Он импровизировал на темы Шнитке. Использовал несколько тем, взятых из разных работ композитора, но сходных в развитии.
…Утро дня или утро жизни. Человек удивлённо радуется миру, ощущает его гармонию и воспринимает её как должное. Капель за окном и голоса птиц, скажем, звучат в унисон. Но вот сначала один царапающий душу и непонятный звук, другой… И радость разбивается на сотни скрипучих несовпадений. Сквозь них очень трудно и очень не сразу пробивается в них же рожденное светлое слабое созвучие, стягивая к себе самые разные потоки впечатлений. Ценой напряжения и внутренних усилий человек сам выстраивает гармонический ряд, находит равновесие желаемого и возможного. Удача! Счастье захлёстывает его, сбивает с ног, и снова обретённый мир подтачивается волнами печали. Резкий прощальный звук. Всё рухнуло. Робкая надежда на гармонию. Всё сначала…
Трагический тупик!
Он обращался к ней. Импровизируя и погружаясь в работу, Витя всё время видел точёное лицо Кэролл. Оно бледнело и меркло. Он мельком схватывал отдельные лица в зале. На них тоже ложился отсвет безнадёжной музыкальной исповеди. Его поняли. С ним согласились.
Наверное, он играл хорошо. Потому что расходились из зала молча. И коробка, поставленная у выхода, до верху наполнилась долларами. Их долго считали три члена фонда «Живое слово». Они что-то обсуждали, прежде чем вручить Кэролл и Виктору конверты. Такой толстой пачки купюр и чеков Витя в руках ещё не держал. «Долг Зееву стал намного легче», — подумал он.
А ночью Кэролл плакала у него на груди, как ребёнок. И он плакал тоже, впервые в жизни не скрывая слёз и не пытаясь отвлечь от них Кэролл иронией или так называемым оптимизмом. Он был беззащитен, слаб перед близкой разлукой. Мысль об увядающей, засыхающей в нём возможности любить в полную силу, до прорывов в иные миры, была нестерпима. Он боялся смерти воображения, когда закат — просто закат, дороги — просто дороги, а ноты — всего лишь ноты, которые надо знать. Эта женщина, открывшая ему в нём самом так много, навсегда уйдёт из его жизни?!
Виктор гладил ёжик волос, и безупречная красавица говорила ему смешные, ненужные слова:
— Я хочу для тебя готовить и держать в порядке этот свой дом. Но если такое невозможно… Ты привози в Америку домашних, жену. Здесь ты сможешь содержать семью своим саксофоном.

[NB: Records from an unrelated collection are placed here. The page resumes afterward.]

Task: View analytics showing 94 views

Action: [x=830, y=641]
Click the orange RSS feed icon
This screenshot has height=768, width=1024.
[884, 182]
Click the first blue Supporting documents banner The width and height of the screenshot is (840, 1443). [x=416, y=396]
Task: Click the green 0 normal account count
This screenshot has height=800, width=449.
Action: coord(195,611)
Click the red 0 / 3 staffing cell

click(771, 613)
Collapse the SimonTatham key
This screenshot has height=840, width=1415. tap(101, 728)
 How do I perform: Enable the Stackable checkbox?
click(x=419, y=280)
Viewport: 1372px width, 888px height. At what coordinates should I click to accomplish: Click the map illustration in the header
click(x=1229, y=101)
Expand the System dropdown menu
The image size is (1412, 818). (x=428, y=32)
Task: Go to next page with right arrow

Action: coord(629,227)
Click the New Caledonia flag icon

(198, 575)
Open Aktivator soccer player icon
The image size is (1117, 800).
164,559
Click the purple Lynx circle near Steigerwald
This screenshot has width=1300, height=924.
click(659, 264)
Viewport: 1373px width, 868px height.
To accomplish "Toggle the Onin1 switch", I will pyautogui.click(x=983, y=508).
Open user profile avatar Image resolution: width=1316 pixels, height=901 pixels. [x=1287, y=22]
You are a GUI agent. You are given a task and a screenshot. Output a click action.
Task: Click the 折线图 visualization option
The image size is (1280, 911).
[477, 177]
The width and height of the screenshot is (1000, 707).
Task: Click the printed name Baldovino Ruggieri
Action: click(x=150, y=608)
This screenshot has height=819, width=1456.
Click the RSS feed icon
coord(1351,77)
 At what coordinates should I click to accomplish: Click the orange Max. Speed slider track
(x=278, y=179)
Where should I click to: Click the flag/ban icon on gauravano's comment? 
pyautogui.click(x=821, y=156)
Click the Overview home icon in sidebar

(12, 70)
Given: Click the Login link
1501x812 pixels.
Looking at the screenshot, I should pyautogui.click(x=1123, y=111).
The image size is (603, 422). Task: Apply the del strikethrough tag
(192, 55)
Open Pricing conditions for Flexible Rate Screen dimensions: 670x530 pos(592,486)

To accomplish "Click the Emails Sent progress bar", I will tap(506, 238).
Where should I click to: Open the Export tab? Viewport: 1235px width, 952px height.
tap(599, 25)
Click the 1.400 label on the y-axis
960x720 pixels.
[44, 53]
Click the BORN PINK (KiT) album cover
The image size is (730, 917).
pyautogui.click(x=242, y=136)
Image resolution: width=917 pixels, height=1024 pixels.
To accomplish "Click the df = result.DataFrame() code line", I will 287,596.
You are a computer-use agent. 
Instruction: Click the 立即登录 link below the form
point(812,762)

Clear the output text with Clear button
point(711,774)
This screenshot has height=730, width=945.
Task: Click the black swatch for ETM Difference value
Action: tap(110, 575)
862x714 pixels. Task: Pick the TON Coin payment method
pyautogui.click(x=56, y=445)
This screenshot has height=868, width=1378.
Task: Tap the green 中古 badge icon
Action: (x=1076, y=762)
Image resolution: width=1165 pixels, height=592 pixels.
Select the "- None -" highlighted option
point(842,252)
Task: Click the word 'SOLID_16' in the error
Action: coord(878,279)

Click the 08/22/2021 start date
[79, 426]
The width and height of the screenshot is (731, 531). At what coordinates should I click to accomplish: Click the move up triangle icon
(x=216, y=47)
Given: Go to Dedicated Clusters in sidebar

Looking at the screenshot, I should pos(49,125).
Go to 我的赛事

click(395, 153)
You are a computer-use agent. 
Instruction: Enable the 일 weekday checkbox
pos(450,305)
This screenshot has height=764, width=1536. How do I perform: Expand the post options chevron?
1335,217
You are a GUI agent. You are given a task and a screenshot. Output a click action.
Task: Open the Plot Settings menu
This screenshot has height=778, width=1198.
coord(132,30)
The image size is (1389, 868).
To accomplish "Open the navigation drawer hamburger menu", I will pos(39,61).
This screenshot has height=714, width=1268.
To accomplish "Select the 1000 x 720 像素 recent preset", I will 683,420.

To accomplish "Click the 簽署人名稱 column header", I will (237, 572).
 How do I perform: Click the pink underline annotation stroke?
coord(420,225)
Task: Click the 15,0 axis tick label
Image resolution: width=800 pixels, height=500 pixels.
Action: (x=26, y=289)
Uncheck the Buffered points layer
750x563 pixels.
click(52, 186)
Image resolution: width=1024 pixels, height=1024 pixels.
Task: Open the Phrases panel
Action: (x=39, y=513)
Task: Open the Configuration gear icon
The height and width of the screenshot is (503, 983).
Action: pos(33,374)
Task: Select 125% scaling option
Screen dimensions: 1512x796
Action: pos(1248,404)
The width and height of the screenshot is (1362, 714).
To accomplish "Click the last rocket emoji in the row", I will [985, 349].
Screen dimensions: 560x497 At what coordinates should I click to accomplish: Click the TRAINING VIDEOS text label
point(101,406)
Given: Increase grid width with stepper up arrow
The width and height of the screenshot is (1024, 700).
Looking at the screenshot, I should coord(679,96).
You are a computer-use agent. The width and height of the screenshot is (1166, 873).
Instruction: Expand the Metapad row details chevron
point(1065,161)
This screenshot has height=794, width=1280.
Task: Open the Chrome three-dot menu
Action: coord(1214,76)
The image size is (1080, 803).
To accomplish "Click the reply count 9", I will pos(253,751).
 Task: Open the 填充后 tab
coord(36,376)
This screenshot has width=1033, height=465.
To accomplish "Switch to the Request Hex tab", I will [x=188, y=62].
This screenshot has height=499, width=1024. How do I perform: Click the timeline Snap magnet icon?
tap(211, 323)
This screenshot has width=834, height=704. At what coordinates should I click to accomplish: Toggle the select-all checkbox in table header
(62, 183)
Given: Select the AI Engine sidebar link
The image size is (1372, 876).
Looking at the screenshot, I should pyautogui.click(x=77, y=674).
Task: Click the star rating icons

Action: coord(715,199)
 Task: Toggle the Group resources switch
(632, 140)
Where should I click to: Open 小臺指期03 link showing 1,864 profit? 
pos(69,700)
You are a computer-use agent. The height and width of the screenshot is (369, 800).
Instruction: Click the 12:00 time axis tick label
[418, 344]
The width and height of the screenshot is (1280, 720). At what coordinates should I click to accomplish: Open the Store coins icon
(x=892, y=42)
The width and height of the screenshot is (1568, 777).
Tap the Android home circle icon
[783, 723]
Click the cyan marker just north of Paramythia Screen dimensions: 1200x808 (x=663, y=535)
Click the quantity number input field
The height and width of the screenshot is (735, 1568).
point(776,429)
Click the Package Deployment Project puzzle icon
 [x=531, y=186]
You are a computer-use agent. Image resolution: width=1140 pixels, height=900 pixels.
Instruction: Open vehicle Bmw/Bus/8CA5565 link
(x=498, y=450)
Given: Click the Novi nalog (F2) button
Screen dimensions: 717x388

— Кларнетом, — поправил Витя.
— Мы бы только иногда… Совсем редко встречались… Я задохнусь без тебя, — продолжала Кэролл. — Как я буду?
— Это пройдёт, Кэролл. В вашей молодой стране все успевают перебеситься, долго искать себя, а после… Ты станешь финансистом, как твоя мама, или философом, как Рэнд. Твоя голова выдаст много полезных и выгодных проектов…
«Нет, нет»… Солёные слёзы Кэролл он ощущал на своих губах, её ресницы бились у его щеки, как бабочка.
— Я чувствую, что нужна тебе. Чего ты боишься? Меня? Себя? Я ведь ничего не требую. Никто не заменит меня.
— Да, ты моя женщина, Кэролл, — отвечал Витя. — Единственная. Это по сути. Но поверх сути столько нажитых оболочек, что нам не пробиться друг к другу. Ты не жила в России, в стране, которая заблудилась, потеряла память. Человек, живший в ней, несёт страх этого беспамятства. Израиль, напротив, по-моему, помнит слишком много. И каждый день всё вспоминает сначала. Так старик, перебирая семейный альбом, указывает домашним: это то, а это было тогда-то… И не уйти еврею от памяти этой нигде… Мой отец, офицер, атеист и прочее, строил мне в московском дворике шалаш на праздник Суккот. В память Облаков Славы, ведущих евреев на пути из Египта. А ещё с младенчества я знал: евреи не бросают жён и детей…
— Разве я?..
— Мы только чувствуем одинаково, а думаем уже по-разному. Твоего предложения принять не могу. Давай встретимся в другой жизни. Иудаизм признает переселение душ.
— Протестант всё обретает и теряет в этой.